Blog vendor Kevin O’Keefe at LexBlog likes to suggest that lawyers blog during the downtime in trials, and comment on what is going on at court, in the interest of showing – in his words – that you not only talk the talk, but also walk the walk. I don’t know whether I will do that during this trial, partly because I am not all that comfortable with blogging about an ongoing court proceeding in which I am involved; I am not sure I feel that it fits my obligations to either the client or to the court, but, if there is something interesting to comment on involving something other than the case I am actually trying, I might put something up from court, maybe over the midmorning break. We’ll have to see on that.

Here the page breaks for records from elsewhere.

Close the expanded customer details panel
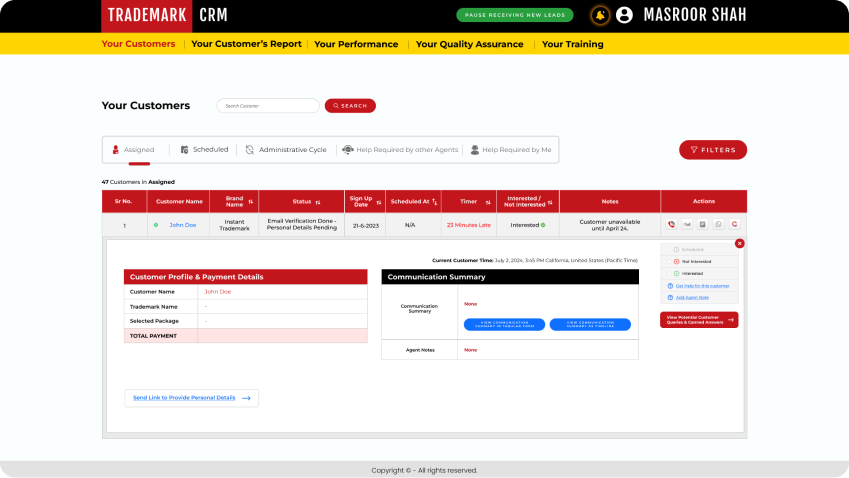 740,243
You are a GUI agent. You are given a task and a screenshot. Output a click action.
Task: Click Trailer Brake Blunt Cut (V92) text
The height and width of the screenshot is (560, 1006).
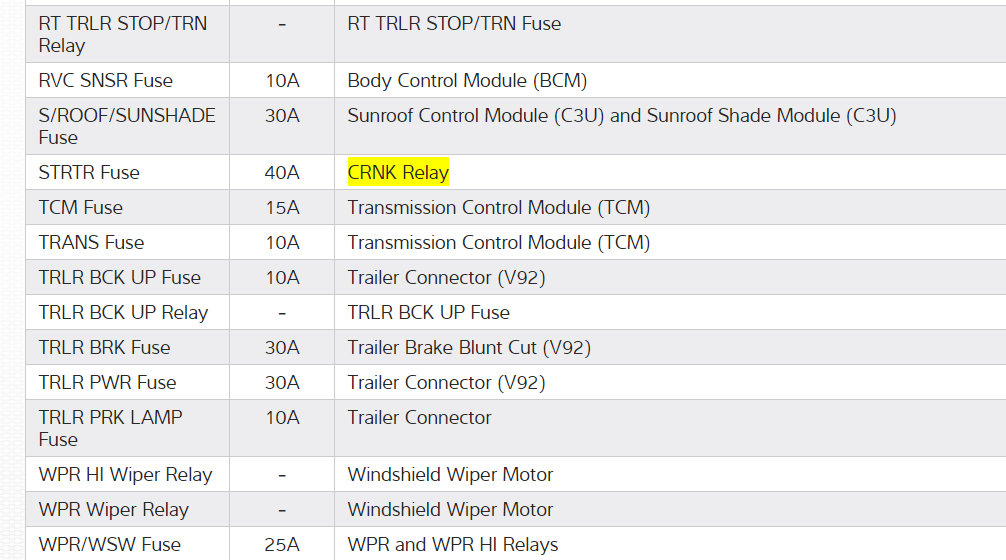(x=469, y=348)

I have a bit of a lawyer geek’s fascination with the electronic discovery amendments to the federal rules of civil procedure; they exist at an interesting intersection of evidence, discovery, and business management issues, each of which alone is interesting to me but that in combination, as they are with regard to these amendments, become a fascinating, almost gordian, knot of issues. In earlier posts, I have talked about a couple of issues raised by them. The first is the need for the courts to develop rules governing electronic discovery that are more rigorous than traditional standards for paper discovery, and that take into account the far greater cost that broad electronic discovery can impose. The second concerned the importance for companies to act proactively, and establish strong computer information systems that keep information well organized and easily accessible in the normal course of business, allowing cost effective data collection, review and production when things turn extraordinary, namely into litigation.

I thought, on both of these points, I would pass along this article that I liked, which really drives home the point that the best solution to the potentially backbreaking cost problem of electronic discovery is proper electronic document management on a day in day out basis in the operation of the business itself, rather than just tackling that issue latter on, after a suit is filed and electronic discovery is sought.